Materyal ve Metod: Merkezimizde 1997 ve 1999 arasında CABG uygulanan 1214 olgu arasından sol ventrikül ejeksiyon fraksiyonu (LVEF) < %30 olan ve ventrikül anevrizması bulunmayan 121 (%9.96) olgu preoperatif, perioperatif ve postoperatif erken ve orta dönem izlem verileri ile değerlendirilmiştir. Olguların seçiminde preoperatif her hangi bir viyabilite testi yapılmamıştır. Olgular postoperatif ilk 6 ayda poliklinik kontrolleri, sonrasında telefon görüşmeleri ile izlenmişlerdir. Preoperatif olarak 109 (%90.09) olgu NYHA fonksiyonel kapasite III ve IV'deydi; 59 (%48.76) olgu düşük LVEF tedavisine yönelik digoksin kullanıyordu ve ortalama LVEF %27.34 ± 3.12 idi.
Bulgular: Toplam 7 (%5.78) hastane mortalitesi ve 2 (%1.65) geç mortalite olmuştur. 30 (%24.79) olguda postoperatif morbidite saptanmıştır. Postoperatif ortalama 22 ± 10.24 aylık izlem süresinde yaşayan 112 (%92.56) olgunun 105'nin (%93.75) NYHA I-II fonksiyonel kapasiteye sahip olduğu saptanmıştır. Digoksin kullanımı 32 (%27.5) olguya düşmüştür. Ekokardiyografik olarak orta dönem kontrolü yapılan 48 olgunun ortalama LVEF'si %39.83 ± 5.21 olarak bulunmuştur. LVEF ve fonksiyonel kapasitedeki iyileşme anlamlıdır. Preoperatif olarak ileri yaş, diyabet, hipertansiyon, ileri anjinal ve fonksiyonel semptomlar mortaliteye etkili risk faktörleri olarak saptanmıştır.

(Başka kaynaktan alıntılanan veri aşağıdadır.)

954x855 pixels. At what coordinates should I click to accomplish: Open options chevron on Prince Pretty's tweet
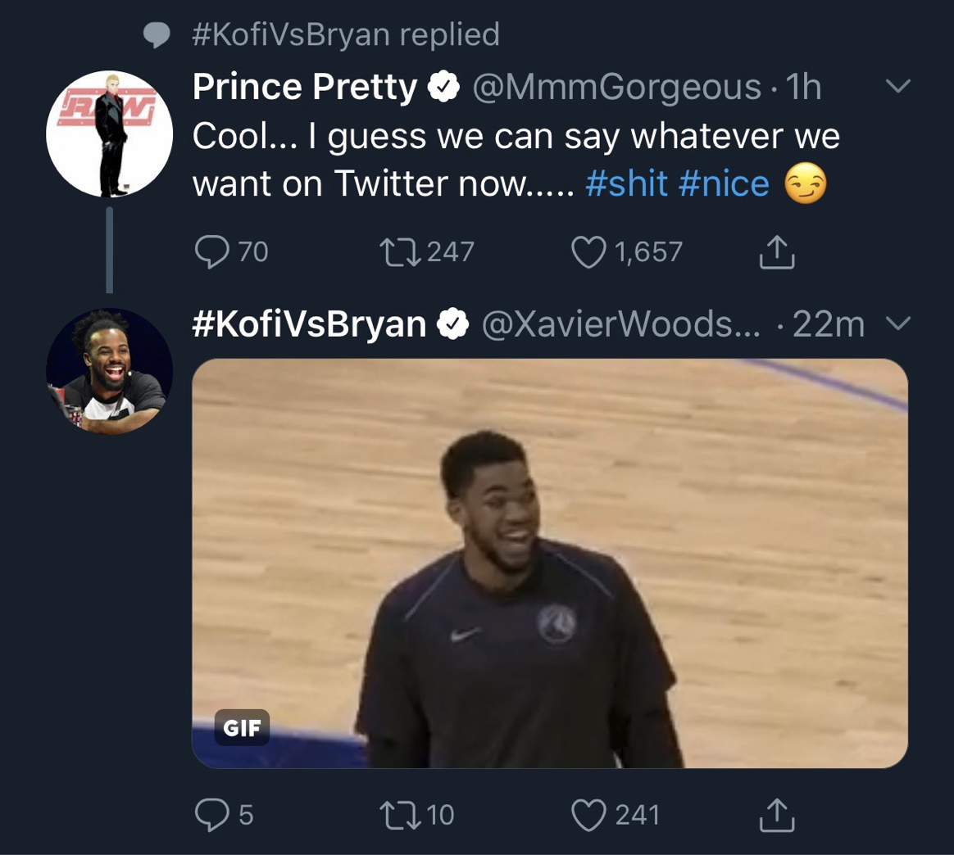899,86
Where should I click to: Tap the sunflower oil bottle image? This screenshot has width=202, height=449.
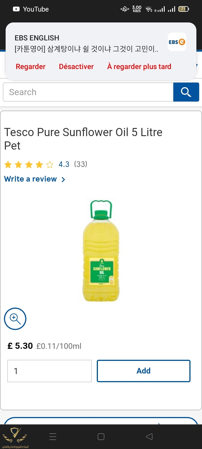coord(101,251)
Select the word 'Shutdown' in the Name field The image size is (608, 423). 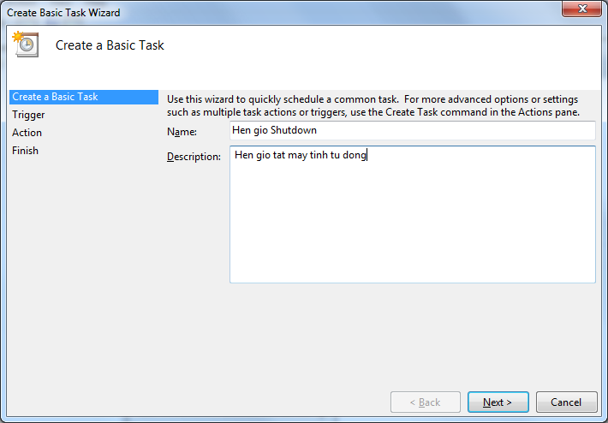[x=294, y=130]
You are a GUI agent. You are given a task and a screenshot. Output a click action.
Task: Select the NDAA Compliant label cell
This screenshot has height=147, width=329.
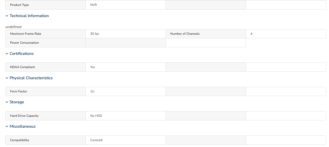(45, 67)
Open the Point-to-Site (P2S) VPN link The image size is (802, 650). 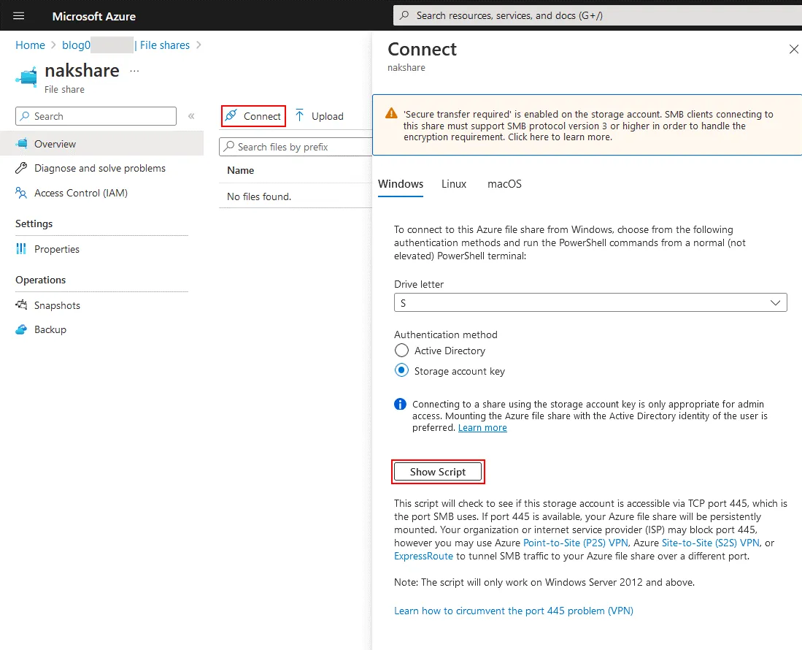(575, 543)
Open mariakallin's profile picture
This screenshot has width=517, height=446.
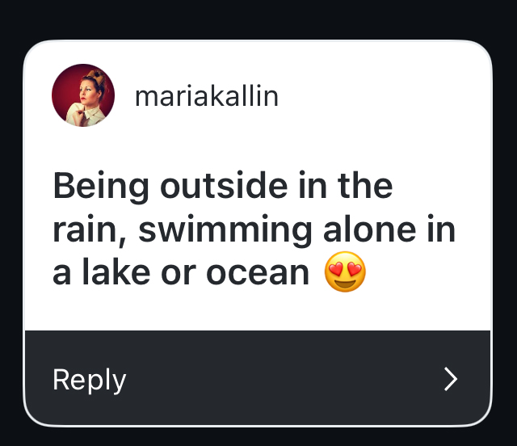(x=83, y=95)
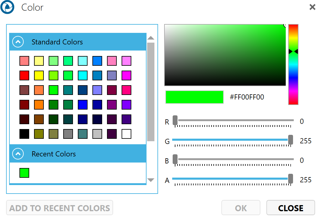The width and height of the screenshot is (321, 217).
Task: Choose the black standard color swatch
Action: tap(24, 134)
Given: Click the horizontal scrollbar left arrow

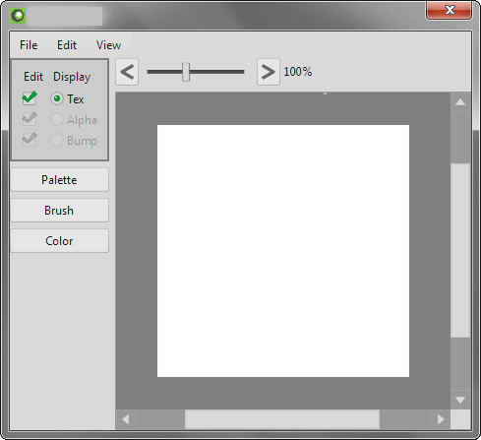Looking at the screenshot, I should click(x=126, y=419).
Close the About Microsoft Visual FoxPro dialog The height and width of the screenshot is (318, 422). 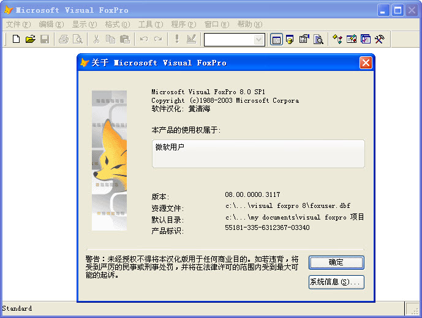tap(366, 62)
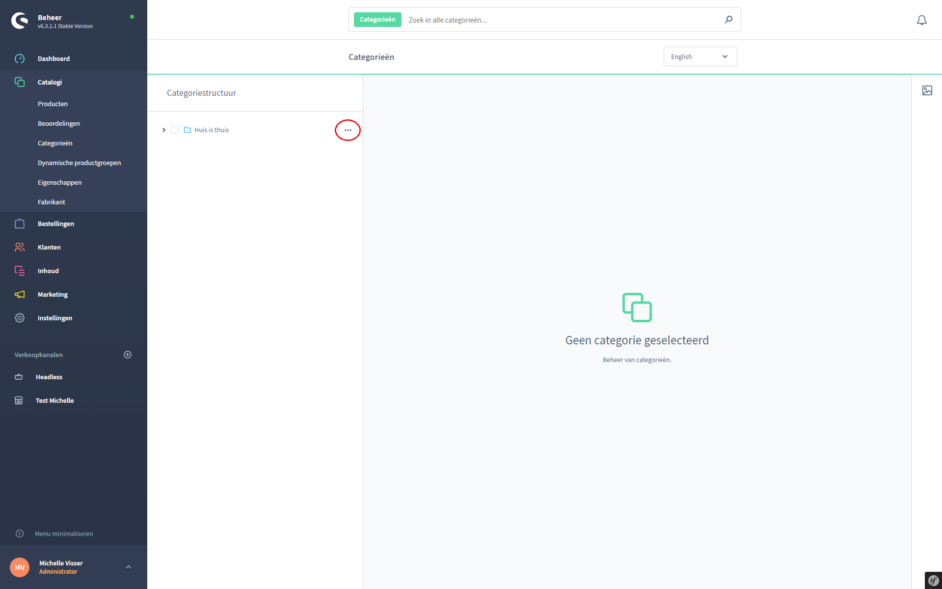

Sonuç: Postoperatif izlemlerde saptadığımız düşük mortalite ve morbidite oranları yanında fonksiyonel kapasite ve ejeksiyon fraksiyonundaki anlamlı artışlar, ileri sol ventrikül disfonksiyonlu olgularda cerrahi revaskülarizasyonun güvenilir bir seçenek olduğunu göstermektedir.